In last year’s Sanju, the soft-focus biopic on Sanjay Dutt by Rajkumar Hirani that went on to become a monster hit, there’s no mention of director Mahesh Manjrekar’s Vaastav: The Reality.

But the film, which completes 20 years this October, is not only one of the cult gangsta films to have come out of Bollywood after the standout Satya, it also struck gold for Sanju Baba at the box office and earned him a slew of awards for his searing portrayal of Raghu, a simpleton from a Mumbai chawl accidentally dragged into the underworld.

By then, Dutt was fighting to emerge from the looming shadow of his 1993 arrest. Luckily, 1999 was a great year for him professionally with five of his films doing well. Of them, Vaastav was the best. Today, not too many remember that it was Deepak Nikalje, the brother of underworld don Chhota Rajan, who produced the dark film with a climax that still sears.

The story starts out simply enough, Raghu (Dutt proves that he has inherited his parents’ acting genes) is one of Mumbai’s countless jobless youths with poor but principled parents (a superlative Shivaji Satam and Reema Lagoo), an educated brother (a quiet Mohnish Behl) and a friend Dedh Footiya who means the world to him (an earnest Sanjay Narvekar). Opening a street food stall, one day Raghu accidentally kills a bully who happens to be an underworld gang leader’s brother. A rival gang recruits him as a hitman. For a brief, triumphant moment, it’s Raghu raj in Mumbai, he even finds love in a brothel (underrated Namrata Shirodkar plays Sonu with dignity). But one mistake, and everyone is after him — gangsters, politicians, police. It’s Bollywood, so the hero’s mother holds the moral compass in her hand. But, in a moment that elevates the film from a Nirupa Roy tearjerker to goose-bumpy noir, the mother uses a gun.
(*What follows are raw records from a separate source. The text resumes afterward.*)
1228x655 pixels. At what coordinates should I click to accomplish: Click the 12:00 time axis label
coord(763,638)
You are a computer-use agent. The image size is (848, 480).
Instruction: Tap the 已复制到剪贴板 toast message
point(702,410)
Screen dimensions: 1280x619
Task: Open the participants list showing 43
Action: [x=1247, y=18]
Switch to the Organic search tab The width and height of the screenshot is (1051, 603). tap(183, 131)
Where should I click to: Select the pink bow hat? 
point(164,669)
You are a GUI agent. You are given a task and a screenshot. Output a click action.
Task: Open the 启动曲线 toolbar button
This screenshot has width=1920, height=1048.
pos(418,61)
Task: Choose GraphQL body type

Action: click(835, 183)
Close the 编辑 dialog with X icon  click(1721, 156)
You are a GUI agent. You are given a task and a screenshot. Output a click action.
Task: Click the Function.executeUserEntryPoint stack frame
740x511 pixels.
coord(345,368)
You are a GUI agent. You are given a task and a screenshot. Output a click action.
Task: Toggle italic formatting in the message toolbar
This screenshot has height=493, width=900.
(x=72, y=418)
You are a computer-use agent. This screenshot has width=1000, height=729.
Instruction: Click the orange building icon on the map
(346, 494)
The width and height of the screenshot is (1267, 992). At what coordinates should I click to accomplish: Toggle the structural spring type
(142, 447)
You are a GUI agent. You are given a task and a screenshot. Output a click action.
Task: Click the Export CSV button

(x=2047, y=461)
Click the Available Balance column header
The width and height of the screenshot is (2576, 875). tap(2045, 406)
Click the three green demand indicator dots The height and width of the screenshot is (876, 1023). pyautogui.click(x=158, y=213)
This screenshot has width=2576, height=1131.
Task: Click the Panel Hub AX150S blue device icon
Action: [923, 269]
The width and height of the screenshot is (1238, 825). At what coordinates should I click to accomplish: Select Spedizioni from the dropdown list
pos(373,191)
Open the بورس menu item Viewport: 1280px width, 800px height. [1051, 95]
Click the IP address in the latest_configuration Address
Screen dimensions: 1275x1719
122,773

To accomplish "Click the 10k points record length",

Vaastav is no Satya or Company. The tropes of a Bollywood gangster film, including gang wars, politician-underworld-cop nexus, and staged encounters, are overused. It even has a Jatin-Lalit chartbuster in Meri Duniya Hai (Sonu Nigam, Kavita Krishnamurthy). But what stays with the film is Raghu’s arc. From a wise-cracking, good-natured, bumbling soul, to a hunter, to the hunted, Raghu goes through a lot. And in every phase, Dutt’s eyes change. Finally, he’s just a broken man in a cage that his mother must release.